• **Work request**
Of all the lines below, output only those starting at the one with "You are a computer-use agent. Viewport: 1296px" and ending at the one with "Uncheck Barry Ryans active checkbox", both ends included, exactly as written.

┄┄┄┄┄┄┄┄┄┄

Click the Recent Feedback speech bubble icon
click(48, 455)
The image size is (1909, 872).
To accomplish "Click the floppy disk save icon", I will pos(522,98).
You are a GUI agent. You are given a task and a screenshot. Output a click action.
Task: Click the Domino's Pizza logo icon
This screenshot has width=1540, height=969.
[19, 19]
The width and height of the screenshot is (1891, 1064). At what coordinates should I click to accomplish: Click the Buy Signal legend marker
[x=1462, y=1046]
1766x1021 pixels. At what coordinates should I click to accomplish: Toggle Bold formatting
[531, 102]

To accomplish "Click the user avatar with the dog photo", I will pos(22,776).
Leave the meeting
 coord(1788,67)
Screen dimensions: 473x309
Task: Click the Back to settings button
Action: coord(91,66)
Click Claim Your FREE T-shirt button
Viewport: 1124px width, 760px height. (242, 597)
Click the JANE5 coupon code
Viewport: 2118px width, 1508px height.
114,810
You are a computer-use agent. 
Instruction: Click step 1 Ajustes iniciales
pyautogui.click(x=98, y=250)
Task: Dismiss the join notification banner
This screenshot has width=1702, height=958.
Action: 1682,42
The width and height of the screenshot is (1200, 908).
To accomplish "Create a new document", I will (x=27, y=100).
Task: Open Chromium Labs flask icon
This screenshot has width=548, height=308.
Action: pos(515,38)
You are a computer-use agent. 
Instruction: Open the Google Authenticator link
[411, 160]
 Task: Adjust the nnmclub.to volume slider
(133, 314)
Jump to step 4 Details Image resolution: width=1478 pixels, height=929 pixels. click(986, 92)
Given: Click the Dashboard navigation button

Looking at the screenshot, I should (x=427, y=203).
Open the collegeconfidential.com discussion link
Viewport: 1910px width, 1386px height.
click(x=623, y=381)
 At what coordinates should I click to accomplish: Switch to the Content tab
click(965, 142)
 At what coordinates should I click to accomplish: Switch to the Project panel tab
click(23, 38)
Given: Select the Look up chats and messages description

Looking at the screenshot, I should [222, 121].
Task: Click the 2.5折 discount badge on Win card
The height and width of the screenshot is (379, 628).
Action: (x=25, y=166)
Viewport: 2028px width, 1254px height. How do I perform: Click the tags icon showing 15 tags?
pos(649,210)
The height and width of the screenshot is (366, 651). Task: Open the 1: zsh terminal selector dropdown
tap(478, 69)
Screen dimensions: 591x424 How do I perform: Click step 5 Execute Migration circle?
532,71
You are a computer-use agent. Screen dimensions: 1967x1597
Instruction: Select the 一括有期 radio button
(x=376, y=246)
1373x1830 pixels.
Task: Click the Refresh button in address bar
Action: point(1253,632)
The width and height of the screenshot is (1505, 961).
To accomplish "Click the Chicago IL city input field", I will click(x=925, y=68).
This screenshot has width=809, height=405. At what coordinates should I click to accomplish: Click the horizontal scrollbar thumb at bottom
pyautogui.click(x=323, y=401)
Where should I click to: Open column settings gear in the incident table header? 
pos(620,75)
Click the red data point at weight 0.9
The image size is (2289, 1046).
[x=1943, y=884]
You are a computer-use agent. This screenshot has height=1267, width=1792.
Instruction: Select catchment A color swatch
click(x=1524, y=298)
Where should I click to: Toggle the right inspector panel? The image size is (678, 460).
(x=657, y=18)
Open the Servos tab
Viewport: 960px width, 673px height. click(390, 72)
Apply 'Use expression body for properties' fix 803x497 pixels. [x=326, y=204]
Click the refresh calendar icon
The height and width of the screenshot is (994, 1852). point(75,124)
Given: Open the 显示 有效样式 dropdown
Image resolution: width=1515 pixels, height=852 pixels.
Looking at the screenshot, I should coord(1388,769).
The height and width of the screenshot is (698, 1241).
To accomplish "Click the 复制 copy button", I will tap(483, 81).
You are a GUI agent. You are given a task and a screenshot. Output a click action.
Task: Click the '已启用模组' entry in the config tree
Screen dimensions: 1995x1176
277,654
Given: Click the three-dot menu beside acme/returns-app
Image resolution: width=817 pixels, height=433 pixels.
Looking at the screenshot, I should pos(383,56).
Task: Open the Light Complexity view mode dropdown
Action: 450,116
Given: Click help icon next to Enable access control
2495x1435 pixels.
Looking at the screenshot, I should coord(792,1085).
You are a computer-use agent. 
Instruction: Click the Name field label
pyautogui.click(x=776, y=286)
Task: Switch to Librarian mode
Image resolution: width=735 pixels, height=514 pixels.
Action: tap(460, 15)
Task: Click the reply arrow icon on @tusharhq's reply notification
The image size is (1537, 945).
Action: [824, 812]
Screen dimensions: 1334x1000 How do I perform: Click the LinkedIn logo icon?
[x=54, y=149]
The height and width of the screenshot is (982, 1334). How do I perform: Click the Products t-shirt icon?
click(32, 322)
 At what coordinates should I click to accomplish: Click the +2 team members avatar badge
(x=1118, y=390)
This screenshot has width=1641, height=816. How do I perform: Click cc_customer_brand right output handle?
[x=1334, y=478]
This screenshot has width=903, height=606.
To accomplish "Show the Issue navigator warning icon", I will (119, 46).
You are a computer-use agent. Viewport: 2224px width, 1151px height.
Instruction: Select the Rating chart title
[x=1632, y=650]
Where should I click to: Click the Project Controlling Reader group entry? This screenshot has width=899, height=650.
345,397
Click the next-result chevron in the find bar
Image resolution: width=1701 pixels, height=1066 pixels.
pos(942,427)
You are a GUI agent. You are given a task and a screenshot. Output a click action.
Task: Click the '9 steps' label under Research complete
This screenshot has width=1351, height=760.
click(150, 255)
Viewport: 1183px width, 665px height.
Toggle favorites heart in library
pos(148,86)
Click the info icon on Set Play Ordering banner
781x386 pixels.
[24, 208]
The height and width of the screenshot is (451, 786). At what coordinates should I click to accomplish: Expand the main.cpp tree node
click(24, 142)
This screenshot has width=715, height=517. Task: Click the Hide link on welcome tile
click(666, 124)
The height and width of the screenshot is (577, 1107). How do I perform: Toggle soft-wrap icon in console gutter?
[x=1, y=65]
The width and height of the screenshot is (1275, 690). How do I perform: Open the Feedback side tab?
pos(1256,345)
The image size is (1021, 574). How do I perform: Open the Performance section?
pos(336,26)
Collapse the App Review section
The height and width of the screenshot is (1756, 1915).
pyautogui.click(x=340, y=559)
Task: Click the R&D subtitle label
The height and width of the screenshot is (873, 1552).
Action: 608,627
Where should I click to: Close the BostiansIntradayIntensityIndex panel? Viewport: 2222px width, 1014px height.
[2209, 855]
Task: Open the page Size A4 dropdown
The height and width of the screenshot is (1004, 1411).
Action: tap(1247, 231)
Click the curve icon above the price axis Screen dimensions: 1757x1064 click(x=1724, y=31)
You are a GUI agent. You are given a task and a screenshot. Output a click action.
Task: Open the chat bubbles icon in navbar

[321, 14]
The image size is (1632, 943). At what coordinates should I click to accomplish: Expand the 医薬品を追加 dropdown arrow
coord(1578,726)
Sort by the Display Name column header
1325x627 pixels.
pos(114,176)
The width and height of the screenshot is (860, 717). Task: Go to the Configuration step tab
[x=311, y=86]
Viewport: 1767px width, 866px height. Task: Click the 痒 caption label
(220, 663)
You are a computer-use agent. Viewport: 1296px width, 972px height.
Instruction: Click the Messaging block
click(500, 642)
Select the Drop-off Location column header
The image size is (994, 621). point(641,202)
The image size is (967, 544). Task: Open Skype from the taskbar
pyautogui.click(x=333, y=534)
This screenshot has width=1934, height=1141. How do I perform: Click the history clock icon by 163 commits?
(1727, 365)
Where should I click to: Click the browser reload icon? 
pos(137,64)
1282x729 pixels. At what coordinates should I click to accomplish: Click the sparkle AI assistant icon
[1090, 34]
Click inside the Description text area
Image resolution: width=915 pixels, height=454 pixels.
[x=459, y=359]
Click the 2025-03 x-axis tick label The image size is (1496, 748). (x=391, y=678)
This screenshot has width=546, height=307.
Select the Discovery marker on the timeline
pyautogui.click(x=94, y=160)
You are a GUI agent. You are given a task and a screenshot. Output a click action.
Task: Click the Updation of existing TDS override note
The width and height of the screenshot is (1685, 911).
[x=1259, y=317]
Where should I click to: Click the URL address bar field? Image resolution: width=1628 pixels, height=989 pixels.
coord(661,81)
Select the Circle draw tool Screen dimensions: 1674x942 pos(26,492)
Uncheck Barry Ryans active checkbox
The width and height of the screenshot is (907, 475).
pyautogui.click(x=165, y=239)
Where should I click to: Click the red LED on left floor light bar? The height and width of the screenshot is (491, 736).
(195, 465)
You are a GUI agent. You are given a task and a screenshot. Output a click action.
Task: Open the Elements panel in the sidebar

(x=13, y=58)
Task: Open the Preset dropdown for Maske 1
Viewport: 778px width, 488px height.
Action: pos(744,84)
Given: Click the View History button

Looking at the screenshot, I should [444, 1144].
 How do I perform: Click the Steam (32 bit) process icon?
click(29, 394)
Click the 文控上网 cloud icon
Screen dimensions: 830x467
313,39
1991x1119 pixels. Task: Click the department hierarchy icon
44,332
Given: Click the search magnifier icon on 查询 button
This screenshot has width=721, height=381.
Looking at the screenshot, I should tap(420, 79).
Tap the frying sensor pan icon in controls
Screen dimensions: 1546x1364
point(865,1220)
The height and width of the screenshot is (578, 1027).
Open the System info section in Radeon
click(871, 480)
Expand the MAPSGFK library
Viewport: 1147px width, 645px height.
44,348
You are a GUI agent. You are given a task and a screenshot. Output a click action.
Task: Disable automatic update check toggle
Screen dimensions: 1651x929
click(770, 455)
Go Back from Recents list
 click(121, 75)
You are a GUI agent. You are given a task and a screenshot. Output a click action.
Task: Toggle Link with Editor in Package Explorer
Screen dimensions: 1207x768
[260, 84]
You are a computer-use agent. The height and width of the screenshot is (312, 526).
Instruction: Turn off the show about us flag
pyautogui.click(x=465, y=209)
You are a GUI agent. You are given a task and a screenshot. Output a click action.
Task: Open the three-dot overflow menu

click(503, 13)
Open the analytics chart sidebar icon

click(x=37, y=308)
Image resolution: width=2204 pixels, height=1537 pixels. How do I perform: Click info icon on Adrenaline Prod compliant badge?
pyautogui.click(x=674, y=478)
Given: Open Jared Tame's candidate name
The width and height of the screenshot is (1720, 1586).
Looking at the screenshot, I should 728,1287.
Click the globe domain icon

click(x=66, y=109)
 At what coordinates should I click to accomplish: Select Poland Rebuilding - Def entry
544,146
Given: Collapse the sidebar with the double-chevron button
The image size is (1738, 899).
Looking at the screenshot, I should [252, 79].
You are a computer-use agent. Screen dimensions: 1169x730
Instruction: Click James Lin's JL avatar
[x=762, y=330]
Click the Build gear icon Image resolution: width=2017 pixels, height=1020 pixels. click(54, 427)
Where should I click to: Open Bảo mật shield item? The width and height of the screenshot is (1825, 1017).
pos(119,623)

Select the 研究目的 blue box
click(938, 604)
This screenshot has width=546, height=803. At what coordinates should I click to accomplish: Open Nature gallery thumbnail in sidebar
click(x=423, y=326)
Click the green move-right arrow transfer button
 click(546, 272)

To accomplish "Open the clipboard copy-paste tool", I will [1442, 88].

┄┄┄┄┄┄┄┄┄┄

• **Result of the exercise**
You are a computer-use agent. Viewport: 1296px width, 972px height.
Instruction: Click the Messaging block
click(500, 642)
Select the Drop-off Location column header
The image size is (994, 621). point(641,202)
The image size is (967, 544). Task: Open Skype from the taskbar
pyautogui.click(x=333, y=534)
This screenshot has width=1934, height=1141. How do I perform: Click the history clock icon by 163 commits?
(1727, 365)
Where should I click to: Click the browser reload icon? 
pos(137,64)
1282x729 pixels. At what coordinates should I click to accomplish: Click the sparkle AI assistant icon
[1090, 34]
Click inside the Description text area
Image resolution: width=915 pixels, height=454 pixels.
[x=459, y=359]
Click the 2025-03 x-axis tick label The image size is (1496, 748). (x=391, y=678)
This screenshot has width=546, height=307.
Select the Discovery marker on the timeline
pyautogui.click(x=94, y=160)
You are a GUI agent. You are given a task and a screenshot. Output a click action.
Task: Click the Updation of existing TDS override note
The width and height of the screenshot is (1685, 911).
[x=1259, y=317]
Where should I click to: Click the URL address bar field? Image resolution: width=1628 pixels, height=989 pixels.
coord(661,81)
Select the Circle draw tool Screen dimensions: 1674x942 pos(26,492)
Uncheck Barry Ryans active checkbox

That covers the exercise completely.